+++ GIVEN DATA +++
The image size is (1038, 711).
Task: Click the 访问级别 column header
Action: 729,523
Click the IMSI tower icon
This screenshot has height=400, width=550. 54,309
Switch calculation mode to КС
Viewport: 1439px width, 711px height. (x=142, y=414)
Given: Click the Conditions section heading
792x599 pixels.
+++
+++ GIVEN DATA +++
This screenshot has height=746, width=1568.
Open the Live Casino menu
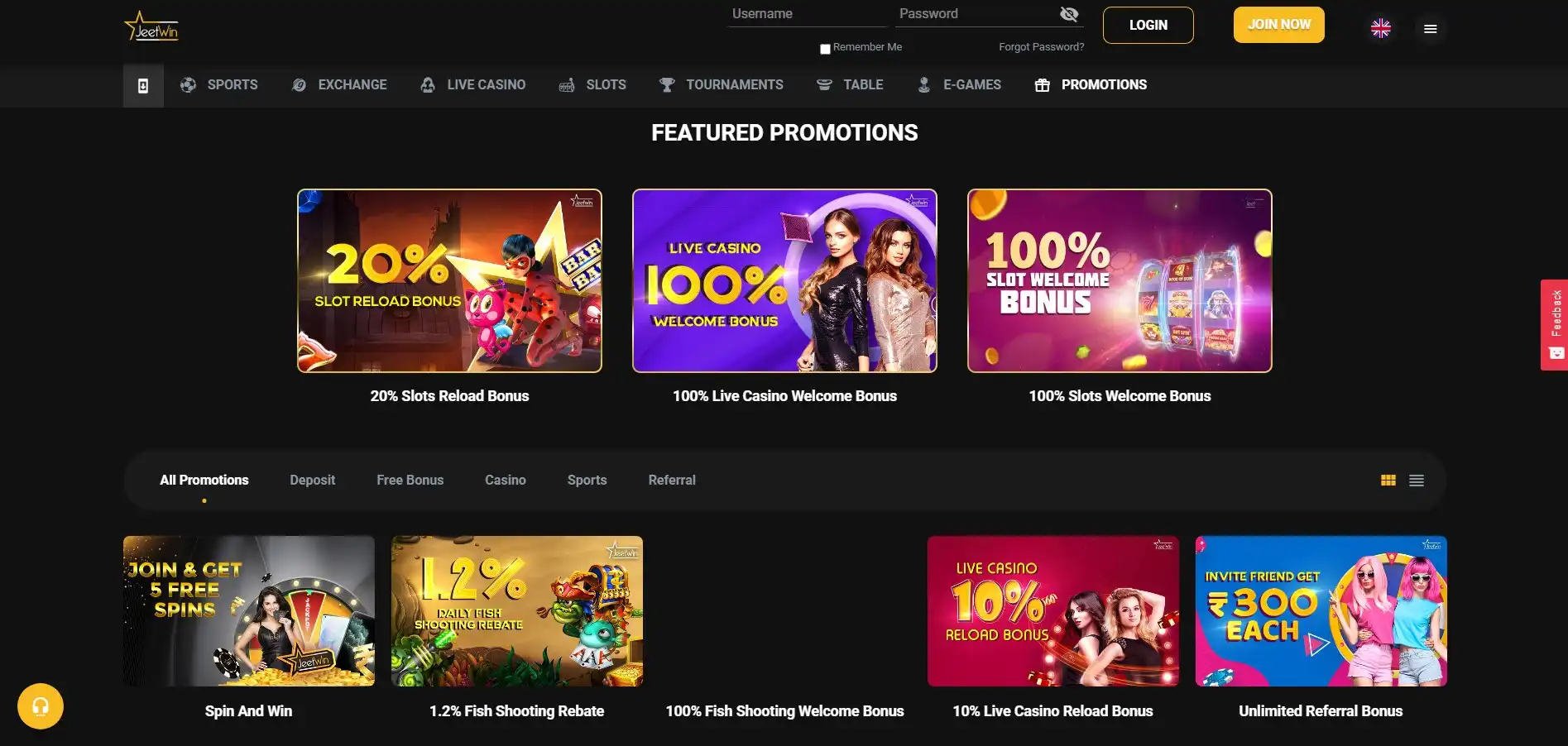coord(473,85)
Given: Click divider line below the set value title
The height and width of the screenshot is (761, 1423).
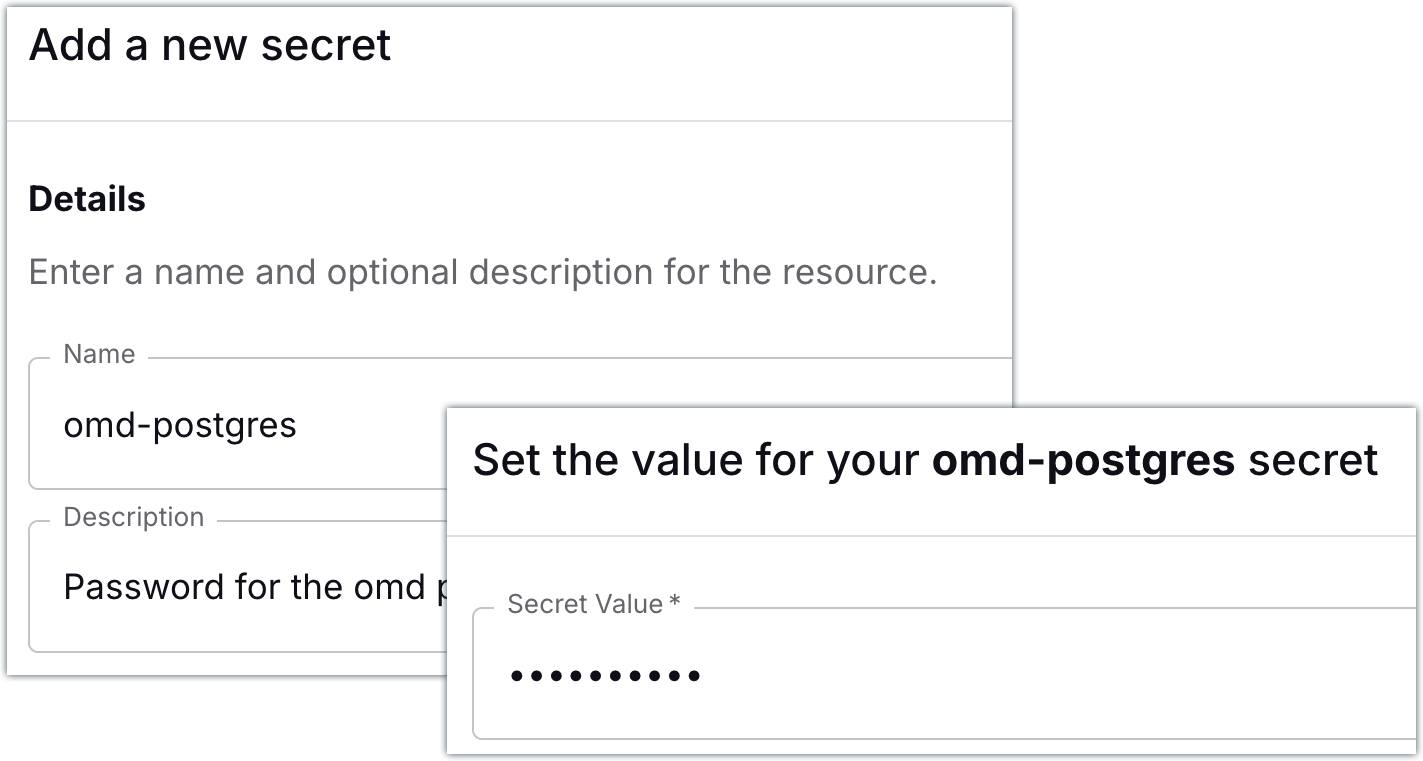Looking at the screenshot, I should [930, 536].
+++
+++ GIVEN DATA +++
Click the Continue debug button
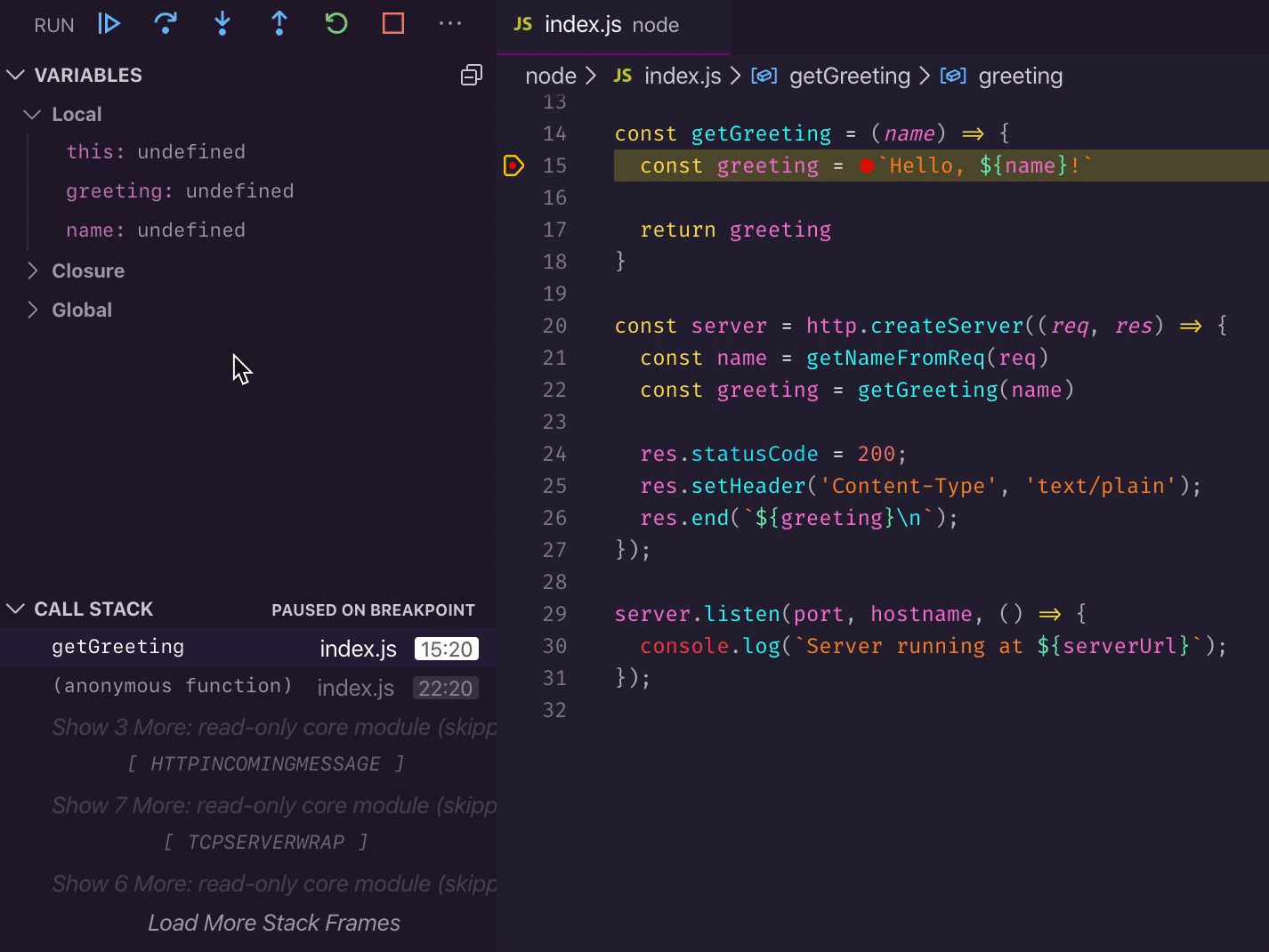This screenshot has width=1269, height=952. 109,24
+++
● **ABOUT THIS TASK**
Would you copy, unchanged, the stretch of the records above that begins at the line containing "Given: Click the Conditions section heading" and ends at the line containing "792x599 pixels.", and only that?

● **ANSWER BOX**
Given: Click the Conditions section heading
792x599 pixels.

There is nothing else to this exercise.